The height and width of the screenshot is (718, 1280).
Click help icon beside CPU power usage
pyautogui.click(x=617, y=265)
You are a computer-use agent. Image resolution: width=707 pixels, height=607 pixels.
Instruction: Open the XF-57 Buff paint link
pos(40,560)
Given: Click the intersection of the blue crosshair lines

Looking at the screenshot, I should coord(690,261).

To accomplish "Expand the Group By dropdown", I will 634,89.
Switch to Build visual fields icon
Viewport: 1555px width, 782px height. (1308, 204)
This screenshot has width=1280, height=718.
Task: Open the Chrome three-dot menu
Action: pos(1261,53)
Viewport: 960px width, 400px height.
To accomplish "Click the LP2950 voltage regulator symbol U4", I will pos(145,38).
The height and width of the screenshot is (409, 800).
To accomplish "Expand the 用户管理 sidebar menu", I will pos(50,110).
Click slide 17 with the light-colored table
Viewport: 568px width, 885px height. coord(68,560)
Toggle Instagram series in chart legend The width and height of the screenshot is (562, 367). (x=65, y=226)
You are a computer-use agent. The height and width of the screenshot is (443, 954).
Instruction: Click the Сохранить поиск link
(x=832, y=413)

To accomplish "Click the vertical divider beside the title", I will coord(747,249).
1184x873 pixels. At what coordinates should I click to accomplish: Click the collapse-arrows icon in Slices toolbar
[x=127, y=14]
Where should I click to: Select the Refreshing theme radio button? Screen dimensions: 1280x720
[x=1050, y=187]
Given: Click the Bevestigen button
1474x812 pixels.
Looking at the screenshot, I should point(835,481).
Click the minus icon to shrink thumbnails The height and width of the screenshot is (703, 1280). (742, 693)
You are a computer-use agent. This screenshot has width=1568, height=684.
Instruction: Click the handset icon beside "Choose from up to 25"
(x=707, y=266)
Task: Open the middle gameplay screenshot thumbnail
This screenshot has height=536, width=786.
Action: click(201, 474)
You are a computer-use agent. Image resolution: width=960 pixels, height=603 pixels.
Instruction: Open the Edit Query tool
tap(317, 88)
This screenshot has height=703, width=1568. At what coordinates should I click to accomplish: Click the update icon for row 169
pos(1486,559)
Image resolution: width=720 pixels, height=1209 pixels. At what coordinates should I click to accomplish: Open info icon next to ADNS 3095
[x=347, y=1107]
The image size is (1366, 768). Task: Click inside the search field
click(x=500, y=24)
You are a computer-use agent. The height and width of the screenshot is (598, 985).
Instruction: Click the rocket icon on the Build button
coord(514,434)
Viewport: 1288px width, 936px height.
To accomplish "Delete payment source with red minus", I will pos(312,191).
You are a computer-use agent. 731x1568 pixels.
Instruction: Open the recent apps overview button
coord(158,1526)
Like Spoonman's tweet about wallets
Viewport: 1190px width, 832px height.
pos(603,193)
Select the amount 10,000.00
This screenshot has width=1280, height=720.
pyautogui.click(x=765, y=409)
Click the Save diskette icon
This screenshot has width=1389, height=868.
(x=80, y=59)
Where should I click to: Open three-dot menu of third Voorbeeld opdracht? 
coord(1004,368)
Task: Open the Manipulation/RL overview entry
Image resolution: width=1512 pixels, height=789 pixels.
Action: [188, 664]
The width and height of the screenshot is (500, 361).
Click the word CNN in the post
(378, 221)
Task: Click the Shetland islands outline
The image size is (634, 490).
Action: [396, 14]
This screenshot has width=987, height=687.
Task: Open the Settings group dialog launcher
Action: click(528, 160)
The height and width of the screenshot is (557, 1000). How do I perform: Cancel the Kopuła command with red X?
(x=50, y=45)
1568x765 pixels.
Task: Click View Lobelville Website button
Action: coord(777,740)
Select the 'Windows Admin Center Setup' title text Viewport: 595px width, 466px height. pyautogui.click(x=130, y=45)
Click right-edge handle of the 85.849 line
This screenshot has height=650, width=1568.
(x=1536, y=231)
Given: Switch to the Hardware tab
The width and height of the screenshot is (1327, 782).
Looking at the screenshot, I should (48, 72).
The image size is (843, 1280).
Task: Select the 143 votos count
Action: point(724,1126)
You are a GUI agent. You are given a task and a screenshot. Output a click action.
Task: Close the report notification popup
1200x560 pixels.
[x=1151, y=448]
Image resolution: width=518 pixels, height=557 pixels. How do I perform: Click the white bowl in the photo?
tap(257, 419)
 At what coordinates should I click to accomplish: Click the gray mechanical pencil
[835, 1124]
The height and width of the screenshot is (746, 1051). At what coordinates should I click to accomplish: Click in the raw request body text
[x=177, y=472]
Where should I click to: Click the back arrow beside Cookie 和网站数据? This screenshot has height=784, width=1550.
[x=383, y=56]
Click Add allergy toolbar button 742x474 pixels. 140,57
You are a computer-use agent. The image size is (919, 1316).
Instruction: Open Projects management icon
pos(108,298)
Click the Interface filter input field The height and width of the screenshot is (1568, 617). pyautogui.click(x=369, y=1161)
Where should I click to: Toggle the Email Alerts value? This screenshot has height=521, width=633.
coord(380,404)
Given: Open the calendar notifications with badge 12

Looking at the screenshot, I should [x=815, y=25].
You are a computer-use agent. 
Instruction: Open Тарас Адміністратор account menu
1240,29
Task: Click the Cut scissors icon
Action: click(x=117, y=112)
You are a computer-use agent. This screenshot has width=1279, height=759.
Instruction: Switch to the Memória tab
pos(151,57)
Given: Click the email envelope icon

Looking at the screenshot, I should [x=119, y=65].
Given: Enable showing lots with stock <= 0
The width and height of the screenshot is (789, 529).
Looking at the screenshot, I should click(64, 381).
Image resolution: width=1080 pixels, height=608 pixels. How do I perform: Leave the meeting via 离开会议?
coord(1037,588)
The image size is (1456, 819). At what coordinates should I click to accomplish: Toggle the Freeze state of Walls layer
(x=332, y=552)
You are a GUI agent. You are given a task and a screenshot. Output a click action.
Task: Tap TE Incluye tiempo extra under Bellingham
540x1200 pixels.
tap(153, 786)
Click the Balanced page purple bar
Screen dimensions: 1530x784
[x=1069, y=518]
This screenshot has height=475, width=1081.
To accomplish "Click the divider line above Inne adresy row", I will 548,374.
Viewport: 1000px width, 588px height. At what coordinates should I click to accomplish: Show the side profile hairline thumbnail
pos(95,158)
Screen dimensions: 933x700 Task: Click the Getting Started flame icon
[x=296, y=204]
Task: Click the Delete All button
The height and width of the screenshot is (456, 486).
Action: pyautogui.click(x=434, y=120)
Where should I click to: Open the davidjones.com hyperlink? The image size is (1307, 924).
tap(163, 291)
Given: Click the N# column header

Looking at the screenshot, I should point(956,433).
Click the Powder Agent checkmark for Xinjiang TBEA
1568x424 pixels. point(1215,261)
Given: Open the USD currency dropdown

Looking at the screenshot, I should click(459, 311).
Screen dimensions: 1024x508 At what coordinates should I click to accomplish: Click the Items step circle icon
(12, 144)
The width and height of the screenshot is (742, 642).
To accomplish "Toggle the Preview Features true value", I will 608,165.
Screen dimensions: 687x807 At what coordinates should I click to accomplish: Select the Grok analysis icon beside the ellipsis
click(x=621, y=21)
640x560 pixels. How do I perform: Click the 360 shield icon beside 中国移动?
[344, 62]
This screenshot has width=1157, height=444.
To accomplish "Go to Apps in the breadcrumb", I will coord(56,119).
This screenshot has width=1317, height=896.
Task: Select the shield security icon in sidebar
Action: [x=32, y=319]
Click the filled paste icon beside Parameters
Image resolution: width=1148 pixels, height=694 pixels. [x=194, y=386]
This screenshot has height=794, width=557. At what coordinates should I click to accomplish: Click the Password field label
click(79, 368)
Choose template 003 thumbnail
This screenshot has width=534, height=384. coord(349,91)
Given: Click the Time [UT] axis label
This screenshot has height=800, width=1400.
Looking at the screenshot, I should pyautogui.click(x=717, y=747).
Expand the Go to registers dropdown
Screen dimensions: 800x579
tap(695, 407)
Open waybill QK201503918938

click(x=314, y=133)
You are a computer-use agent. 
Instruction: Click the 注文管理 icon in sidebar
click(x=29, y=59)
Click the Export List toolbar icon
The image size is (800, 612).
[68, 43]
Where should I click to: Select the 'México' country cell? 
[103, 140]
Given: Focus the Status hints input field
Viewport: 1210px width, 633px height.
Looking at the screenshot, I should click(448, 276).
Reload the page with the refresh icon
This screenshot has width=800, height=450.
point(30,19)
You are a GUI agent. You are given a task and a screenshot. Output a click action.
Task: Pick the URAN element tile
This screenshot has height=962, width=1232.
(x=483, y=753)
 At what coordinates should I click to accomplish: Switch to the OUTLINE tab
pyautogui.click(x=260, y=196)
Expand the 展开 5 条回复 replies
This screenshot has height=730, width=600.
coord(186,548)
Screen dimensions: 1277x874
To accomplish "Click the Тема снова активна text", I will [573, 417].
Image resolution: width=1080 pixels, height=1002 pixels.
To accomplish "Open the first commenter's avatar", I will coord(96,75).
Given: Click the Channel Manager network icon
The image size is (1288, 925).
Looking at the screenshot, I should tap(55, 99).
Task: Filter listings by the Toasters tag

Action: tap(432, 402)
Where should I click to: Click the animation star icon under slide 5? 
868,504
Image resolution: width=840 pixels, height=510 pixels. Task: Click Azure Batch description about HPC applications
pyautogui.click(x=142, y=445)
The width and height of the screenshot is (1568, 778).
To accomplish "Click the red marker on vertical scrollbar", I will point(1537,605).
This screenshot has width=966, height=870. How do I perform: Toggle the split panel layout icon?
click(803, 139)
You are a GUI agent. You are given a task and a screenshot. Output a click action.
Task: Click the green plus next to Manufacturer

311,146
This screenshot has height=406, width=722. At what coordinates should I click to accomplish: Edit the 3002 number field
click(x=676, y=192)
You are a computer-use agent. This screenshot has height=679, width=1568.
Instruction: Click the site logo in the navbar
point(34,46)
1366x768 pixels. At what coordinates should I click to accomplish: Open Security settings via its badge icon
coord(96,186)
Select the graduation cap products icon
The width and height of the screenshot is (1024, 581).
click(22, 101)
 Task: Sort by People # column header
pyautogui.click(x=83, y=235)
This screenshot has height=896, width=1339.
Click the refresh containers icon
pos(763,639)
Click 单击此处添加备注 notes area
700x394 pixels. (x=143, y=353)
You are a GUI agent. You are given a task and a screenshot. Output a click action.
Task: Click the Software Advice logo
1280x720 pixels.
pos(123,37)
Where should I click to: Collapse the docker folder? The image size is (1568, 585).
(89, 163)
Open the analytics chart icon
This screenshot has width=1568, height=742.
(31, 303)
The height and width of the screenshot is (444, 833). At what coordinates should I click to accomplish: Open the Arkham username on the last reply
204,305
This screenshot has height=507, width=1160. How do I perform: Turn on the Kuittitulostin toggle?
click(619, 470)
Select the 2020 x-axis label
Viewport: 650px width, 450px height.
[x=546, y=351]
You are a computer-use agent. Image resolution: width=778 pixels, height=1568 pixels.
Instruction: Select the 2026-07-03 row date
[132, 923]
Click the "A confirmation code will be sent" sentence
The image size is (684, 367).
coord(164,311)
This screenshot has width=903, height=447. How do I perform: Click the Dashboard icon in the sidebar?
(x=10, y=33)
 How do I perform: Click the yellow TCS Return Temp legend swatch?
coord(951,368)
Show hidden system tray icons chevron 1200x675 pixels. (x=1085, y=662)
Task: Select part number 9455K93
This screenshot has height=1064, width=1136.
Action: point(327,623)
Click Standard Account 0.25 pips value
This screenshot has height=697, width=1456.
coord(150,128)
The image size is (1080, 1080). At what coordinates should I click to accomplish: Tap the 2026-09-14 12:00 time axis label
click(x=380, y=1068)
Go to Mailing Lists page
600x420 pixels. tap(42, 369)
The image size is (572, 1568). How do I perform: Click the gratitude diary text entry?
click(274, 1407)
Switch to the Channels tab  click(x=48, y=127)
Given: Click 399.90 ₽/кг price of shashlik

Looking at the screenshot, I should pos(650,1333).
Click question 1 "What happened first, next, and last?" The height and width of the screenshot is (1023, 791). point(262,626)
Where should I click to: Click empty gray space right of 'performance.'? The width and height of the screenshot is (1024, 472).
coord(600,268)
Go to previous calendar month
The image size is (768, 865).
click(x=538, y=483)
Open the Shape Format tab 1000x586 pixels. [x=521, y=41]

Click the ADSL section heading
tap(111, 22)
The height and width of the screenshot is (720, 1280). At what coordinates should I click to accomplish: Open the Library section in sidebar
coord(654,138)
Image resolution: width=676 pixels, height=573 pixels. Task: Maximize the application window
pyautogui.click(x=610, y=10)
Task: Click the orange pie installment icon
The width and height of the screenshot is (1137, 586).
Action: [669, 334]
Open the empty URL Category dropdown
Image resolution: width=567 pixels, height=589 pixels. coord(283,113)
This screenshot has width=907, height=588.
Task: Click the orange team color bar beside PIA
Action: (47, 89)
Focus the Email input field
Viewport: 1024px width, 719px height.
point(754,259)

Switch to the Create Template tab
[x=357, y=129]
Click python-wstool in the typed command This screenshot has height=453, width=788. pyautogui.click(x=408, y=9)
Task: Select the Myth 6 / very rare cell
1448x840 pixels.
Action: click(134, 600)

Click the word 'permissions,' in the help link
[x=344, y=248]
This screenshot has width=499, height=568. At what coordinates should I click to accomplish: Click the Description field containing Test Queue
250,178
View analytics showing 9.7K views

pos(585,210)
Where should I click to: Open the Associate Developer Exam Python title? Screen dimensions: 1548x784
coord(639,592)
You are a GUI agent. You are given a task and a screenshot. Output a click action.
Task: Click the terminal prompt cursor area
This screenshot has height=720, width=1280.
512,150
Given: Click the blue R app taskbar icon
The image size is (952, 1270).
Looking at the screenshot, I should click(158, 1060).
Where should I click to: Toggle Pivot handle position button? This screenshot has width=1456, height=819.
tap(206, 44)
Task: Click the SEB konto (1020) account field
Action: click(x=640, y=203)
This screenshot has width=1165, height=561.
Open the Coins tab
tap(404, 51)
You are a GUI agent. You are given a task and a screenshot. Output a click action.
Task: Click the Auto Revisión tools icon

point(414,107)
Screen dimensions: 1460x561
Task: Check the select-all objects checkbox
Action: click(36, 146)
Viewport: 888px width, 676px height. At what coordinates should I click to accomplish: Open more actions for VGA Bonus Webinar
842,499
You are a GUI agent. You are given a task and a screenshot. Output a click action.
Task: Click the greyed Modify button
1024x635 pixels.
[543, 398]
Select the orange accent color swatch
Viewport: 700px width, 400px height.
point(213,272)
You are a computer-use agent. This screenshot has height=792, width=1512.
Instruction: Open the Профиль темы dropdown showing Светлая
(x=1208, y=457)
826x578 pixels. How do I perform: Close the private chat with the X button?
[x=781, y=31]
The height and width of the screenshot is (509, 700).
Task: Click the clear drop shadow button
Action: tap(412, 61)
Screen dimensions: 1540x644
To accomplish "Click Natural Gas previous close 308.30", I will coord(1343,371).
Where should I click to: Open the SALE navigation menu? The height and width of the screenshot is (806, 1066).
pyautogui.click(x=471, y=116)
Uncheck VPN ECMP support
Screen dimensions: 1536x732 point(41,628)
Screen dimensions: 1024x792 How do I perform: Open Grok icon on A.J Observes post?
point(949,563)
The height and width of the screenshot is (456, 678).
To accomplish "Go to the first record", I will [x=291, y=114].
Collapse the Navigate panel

◆ ◆ ◆ ◆

### Action item
Give again, word for word, the records from their first line to the one with "has width=1568, height=684.", and leave out all else.

### Answer to this problem
The height and width of the screenshot is (718, 1280).
Click help icon beside CPU power usage
pyautogui.click(x=617, y=265)
You are a computer-use agent. Image resolution: width=707 pixels, height=607 pixels.
Instruction: Open the XF-57 Buff paint link
pos(40,560)
Given: Click the intersection of the blue crosshair lines

Looking at the screenshot, I should coord(690,261).

To accomplish "Expand the Group By dropdown", I will 634,89.
Switch to Build visual fields icon
Viewport: 1555px width, 782px height. (1308, 204)
This screenshot has width=1280, height=718.
Task: Open the Chrome three-dot menu
Action: pos(1261,53)
Viewport: 960px width, 400px height.
To accomplish "Click the LP2950 voltage regulator symbol U4", I will pos(145,38).
The height and width of the screenshot is (409, 800).
To accomplish "Expand the 用户管理 sidebar menu", I will pos(50,110).
Click slide 17 with the light-colored table
Viewport: 568px width, 885px height. coord(68,560)
Toggle Instagram series in chart legend The width and height of the screenshot is (562, 367). (x=65, y=226)
You are a computer-use agent. The height and width of the screenshot is (443, 954).
Instruction: Click the Сохранить поиск link
(x=832, y=413)

To accomplish "Click the vertical divider beside the title", I will coord(747,249).
1184x873 pixels. At what coordinates should I click to accomplish: Click the collapse-arrows icon in Slices toolbar
[x=127, y=14]
Where should I click to: Select the Refreshing theme radio button? Screen dimensions: 1280x720
[x=1050, y=187]
Given: Click the Bevestigen button
1474x812 pixels.
Looking at the screenshot, I should point(835,481).
Click the minus icon to shrink thumbnails The height and width of the screenshot is (703, 1280). (742, 693)
You are a computer-use agent. This screenshot has width=1568, height=684.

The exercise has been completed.